Dit boek geeft een wel heel schrijnend beeld van het vele leed in de oude Sovjet-Unie: de nog doorwerkende invloed van de Stalin-terreur, de vele omwentelingen tijdens en na Gorbatsjov, de oorlog en terreur in Tsjetsjenie, Afghanistan, Armenie, Wit-Rusland, de terreur onder Poetin, de Tsjetsjeense aanslagen in Moskou, de totale wanhoop van velen die de illusies van het communisme verloren en daar alleen leegte en armoede voor terugkregen. Dat traumatische leed wordt niet in generieke termen opgeschreven, maar via individuele levensverhalen overgebracht: dat maakt het nog krachtiger en concreter. Door de bizarre raadsels in die verhalen, en de vele contrasten tussen die verhalen, krijg je ook wat meer gevoel voor de onbegrijpelijke chaos in de voormalige Sovjet-landen. Je begrijpt nu beter en concreter hoe ingewikkeld en niet te bevatten het allemaal is. En bovendien werpen die verhalen een even onthustend als fascinerend licht op 'de menselijke ziel'. Zelf ben ik een brave en oppassende burger, met brave gevoelens zoals die normaal zijn in een veilige omgeving. Maar hier zijn mensen aan het woord die door het extreme karakter van wat hen overkomt alle braafheid, oppassendheid en begrenzing verliezen, waardoor ze verbijsterende dingen doen en nog verbijsterender dingen voelen. Dat is schrikwekkend, maar ook leerzaam: het leert je weer eens wat de omgeving voor vreselijks kan doen met het menselijke karakter en het menselijk lot, en hoe dun de lijn is tussen een vredig bestaantje en de totale instorting van alle houvast. Dat is tegelijk soms ook fascinerend en imponerend: het heilig geloof in "iets groots" van diverse oud-communisten - en hun bereidheid daar hun leven voor te geven- is behalve funest soms ook bewonderenswaardig, de wijze waarop sommige personen ondanks alles TOCH in ultieme liefde en vervulling blijven geloven is dat ook.

UIT TE VOEREN
A. Beantwoord de volgende vragen over de recensie van het boek over leed in de voormalige Sovjet-Unie:
(i) Langs welke weg wordt het traumatische leed in het boek overgebracht?
(ii) Wat kregen velen volgens de recensie terug nadat ze de illusies van het communisme verloren?
(iii) Hoe omschrijft de ik-persoon in de recensie zichzelf?
B. Schrijf een vervolg op de recensie van het boek over leed in de voormalige Sovjet-Unie, te beginnen na de laatste zin.

GESELECTEERD MATERIAAL
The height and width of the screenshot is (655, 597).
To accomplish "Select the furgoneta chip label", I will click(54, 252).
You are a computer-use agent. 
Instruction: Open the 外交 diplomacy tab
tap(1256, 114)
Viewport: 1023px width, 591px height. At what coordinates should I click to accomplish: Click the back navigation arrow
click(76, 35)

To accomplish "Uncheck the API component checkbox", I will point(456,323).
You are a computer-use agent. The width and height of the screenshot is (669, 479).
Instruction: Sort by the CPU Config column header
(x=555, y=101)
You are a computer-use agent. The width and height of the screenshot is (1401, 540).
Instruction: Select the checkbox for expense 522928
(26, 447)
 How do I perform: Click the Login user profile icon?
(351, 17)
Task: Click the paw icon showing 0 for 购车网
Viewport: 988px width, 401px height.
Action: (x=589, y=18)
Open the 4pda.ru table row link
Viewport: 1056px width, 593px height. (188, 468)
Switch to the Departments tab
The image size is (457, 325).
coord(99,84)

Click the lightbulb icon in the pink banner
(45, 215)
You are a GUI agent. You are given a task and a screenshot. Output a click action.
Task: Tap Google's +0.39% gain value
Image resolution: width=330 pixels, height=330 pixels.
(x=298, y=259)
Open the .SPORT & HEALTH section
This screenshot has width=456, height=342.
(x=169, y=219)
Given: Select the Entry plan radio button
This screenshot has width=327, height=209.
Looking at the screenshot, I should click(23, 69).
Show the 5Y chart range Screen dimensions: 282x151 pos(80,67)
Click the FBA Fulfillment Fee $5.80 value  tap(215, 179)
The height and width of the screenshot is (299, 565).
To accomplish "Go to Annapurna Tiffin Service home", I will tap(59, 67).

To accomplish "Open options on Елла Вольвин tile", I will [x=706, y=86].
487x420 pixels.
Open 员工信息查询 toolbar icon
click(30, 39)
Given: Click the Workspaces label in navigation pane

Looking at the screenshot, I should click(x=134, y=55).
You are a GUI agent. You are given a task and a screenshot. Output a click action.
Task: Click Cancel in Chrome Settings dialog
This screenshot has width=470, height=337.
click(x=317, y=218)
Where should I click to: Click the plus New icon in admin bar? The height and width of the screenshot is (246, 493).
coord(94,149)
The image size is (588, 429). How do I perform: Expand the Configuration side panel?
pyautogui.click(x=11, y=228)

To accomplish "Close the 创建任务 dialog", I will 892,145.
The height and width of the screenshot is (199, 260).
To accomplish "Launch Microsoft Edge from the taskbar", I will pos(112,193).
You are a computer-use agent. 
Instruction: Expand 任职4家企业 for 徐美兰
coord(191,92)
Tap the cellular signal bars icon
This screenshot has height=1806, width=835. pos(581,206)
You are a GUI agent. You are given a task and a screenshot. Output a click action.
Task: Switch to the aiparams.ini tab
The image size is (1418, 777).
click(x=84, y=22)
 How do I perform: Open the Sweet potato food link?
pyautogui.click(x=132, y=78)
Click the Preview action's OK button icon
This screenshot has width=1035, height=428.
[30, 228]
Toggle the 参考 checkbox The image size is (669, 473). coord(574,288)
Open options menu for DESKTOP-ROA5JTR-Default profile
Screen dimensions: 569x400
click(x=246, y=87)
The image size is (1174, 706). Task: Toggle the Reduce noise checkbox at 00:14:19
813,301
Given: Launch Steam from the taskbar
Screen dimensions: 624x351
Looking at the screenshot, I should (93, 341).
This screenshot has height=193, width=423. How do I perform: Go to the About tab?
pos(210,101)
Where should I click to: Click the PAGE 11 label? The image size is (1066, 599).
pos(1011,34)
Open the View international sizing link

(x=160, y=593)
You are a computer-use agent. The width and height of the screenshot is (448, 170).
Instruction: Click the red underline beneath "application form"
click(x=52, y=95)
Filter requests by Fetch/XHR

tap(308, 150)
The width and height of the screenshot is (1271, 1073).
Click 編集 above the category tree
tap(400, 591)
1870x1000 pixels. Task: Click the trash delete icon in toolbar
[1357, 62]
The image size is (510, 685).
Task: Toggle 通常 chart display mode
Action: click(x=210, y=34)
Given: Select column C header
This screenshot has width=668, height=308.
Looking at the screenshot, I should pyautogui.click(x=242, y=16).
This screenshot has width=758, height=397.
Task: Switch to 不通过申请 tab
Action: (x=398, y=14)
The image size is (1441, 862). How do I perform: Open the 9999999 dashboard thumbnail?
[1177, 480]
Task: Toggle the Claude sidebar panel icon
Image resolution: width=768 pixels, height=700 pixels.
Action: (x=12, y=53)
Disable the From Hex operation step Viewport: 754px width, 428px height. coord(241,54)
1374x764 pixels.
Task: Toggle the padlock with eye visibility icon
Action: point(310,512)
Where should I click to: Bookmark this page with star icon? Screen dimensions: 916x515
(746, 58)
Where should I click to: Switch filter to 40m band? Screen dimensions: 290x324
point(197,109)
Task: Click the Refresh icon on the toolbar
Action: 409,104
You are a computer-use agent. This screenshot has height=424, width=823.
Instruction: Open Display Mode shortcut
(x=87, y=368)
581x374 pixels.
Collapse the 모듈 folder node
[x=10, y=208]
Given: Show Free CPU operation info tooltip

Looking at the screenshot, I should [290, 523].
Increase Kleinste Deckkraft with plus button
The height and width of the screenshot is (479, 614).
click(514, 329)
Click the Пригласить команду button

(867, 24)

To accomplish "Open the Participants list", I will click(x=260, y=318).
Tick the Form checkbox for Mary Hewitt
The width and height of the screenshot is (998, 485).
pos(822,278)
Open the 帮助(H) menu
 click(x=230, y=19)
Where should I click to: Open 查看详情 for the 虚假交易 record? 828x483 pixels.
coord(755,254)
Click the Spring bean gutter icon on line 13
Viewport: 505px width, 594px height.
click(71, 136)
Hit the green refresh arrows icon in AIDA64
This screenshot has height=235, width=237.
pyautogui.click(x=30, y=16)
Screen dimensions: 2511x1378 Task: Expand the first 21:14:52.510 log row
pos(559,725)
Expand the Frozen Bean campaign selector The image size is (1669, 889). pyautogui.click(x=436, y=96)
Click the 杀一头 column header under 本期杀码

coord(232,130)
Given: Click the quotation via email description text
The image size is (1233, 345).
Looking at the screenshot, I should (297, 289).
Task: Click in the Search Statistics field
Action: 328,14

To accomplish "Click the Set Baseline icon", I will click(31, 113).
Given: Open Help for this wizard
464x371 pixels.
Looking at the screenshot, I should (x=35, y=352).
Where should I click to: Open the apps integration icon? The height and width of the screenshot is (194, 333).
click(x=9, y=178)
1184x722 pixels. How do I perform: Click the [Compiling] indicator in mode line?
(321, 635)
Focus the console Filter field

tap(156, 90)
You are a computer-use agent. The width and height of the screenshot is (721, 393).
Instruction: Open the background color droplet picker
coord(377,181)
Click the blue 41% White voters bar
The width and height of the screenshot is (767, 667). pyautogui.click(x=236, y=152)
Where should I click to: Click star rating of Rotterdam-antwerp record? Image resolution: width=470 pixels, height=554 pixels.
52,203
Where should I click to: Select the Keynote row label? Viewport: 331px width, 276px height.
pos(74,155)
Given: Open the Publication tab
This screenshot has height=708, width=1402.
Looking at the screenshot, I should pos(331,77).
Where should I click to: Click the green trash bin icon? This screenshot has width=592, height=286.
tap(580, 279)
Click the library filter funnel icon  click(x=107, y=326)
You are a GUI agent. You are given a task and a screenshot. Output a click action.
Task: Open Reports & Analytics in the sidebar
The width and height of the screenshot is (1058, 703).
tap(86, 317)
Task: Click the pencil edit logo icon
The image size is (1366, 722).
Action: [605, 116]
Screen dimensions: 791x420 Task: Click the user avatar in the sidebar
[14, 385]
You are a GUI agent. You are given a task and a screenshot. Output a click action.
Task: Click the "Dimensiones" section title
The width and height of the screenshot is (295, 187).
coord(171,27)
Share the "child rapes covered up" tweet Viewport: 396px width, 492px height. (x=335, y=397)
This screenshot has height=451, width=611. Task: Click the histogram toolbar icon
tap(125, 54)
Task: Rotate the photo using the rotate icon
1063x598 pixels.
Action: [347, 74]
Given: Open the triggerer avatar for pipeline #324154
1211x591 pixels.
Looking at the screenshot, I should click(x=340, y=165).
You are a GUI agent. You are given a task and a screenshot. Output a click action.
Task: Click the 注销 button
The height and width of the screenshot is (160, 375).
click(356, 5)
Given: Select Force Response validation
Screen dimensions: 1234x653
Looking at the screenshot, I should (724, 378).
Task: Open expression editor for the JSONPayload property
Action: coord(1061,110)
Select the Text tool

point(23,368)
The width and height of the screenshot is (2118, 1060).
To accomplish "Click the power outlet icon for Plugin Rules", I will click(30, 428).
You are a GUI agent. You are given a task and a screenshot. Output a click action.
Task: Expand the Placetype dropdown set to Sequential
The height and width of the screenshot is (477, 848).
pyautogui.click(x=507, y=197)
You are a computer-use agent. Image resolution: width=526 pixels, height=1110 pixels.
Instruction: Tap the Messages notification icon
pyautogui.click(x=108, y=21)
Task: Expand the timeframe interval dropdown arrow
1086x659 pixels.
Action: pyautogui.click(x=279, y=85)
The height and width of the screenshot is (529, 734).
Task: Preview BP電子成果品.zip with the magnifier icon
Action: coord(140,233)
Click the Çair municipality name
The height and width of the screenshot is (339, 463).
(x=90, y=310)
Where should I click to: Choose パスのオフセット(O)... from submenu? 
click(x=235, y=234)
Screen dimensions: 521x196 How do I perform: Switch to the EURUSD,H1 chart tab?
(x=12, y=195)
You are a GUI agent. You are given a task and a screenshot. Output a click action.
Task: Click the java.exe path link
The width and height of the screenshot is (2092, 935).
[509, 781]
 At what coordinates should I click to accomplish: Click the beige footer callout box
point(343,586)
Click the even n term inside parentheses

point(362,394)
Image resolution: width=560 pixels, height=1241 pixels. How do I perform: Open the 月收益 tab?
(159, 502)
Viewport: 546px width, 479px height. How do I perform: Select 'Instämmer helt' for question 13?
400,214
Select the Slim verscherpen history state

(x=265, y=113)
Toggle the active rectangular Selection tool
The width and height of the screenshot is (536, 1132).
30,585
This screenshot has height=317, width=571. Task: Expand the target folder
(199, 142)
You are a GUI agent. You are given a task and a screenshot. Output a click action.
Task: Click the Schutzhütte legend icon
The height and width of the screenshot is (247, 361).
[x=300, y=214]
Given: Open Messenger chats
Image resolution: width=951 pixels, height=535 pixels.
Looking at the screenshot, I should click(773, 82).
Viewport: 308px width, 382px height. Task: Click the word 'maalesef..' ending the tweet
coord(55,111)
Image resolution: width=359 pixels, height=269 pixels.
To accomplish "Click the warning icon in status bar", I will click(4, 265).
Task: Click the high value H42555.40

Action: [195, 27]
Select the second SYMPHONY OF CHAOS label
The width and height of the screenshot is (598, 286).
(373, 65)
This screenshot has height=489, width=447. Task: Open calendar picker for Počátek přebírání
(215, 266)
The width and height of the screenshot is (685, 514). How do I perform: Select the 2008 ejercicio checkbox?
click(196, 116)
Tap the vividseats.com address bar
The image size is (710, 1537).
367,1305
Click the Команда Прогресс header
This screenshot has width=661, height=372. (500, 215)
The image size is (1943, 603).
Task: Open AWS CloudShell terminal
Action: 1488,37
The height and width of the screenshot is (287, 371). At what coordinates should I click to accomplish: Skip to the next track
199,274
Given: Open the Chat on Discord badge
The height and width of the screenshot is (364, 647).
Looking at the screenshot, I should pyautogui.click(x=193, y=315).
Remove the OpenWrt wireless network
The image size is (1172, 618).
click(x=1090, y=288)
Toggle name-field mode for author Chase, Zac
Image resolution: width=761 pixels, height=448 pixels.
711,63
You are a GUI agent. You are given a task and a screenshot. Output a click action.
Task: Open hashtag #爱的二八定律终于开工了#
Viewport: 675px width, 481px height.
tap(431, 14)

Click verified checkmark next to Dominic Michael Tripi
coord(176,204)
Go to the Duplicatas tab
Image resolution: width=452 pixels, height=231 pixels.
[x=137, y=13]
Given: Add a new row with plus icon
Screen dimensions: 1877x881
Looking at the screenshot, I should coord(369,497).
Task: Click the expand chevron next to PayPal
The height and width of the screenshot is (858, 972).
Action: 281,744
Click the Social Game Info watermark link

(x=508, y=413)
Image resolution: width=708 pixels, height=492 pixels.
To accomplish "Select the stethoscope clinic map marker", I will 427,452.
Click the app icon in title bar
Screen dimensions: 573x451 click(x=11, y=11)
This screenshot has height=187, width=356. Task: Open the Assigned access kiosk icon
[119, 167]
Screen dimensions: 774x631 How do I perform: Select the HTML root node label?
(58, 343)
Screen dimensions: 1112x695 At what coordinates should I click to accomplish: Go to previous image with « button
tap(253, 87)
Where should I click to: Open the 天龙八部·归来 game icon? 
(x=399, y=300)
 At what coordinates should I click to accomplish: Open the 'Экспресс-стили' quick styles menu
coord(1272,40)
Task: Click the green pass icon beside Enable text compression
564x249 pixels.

ANTWOORDEN
A.
(i) Via individuele levensverhalen, niet in generieke termen.
(ii) Alleen leegte en armoede.
(iii) Als een brave en oppassende burger, met brave gevoelens zoals die normaal zijn in een veilige omgeving.

B.
Bovendien is het boek zeer imponerend door zijn taalgebruik. Zo vertelt iemand als volgt over een vrouw, die jaren in de kampen heeft gezeten en later merkt dat dit kwam doordat ze aangegeven was door een met haar bevriende buurvrouw. Dit verbijsterende fenomeen wordt als volgt verteld: "Begrijpt u zoiets? Ik niet. Die vrouw ook niet. Ze ging naar huis en hing zich op. (Ze zwijgt). Ik ben atheiste. Ik heb God veel vragen te stellen". Die laatste twee zinnen vind ik echt meesterlijk in hun beknoptheid en verstilde wanhoop: geen lange jammerklacht, alleen de behoefte vragen te stellen aan een niet-bestaande God. Prachtig vind ik ook de volgende passage: "Melancholie overvalt iedereen, net als de pest. Je rijdt in de trein, kijkt uit het raam en wordt triest. Rondom is alles prachtig mooi, je kunt je ogen er niet van afhouden, maar de tranen rollen over je wangen, en je weet niet wat je overkomt. Ja, de beroemde Russische weemoed... Zelfs als een mens alles lijkt te bezitten, ontbreekt hem toch nog iets". Mooie zinnen, die bij Dostojevsky of Tsjechov niet zouden misstaan. Maar ze worden nog pregnanter door hun context: de melancholie hier wordt gevoeld door een Russische schone, die haar man en drie kinderen verlaat voor een levenslang veroordeelde beestachtige moordenaar, omdat die lijkt op een man die ze in haar dromen ooit zag. Dat maakt die melancholie flink wat ambivalenter, ingewikkelder en moeilijker te begrijpen, ook voor de vrouw in kwestie zelf. En voor de verlaten man al helemaal, zou je zeggen, maar het verbluffende is juist dat HIJ de bovenstaande woorden uitspreekt, en dus toch, als benadeelde partij, woorden zoekt voor het onverwoordbare gevoel dat zijn vrouw van hem wegdreef. Even later barst hij zelfs in snikken uit, omdat hij het zo onrechtvaardig vindt dat niemand zijn weggelopen vrouw begrijpt....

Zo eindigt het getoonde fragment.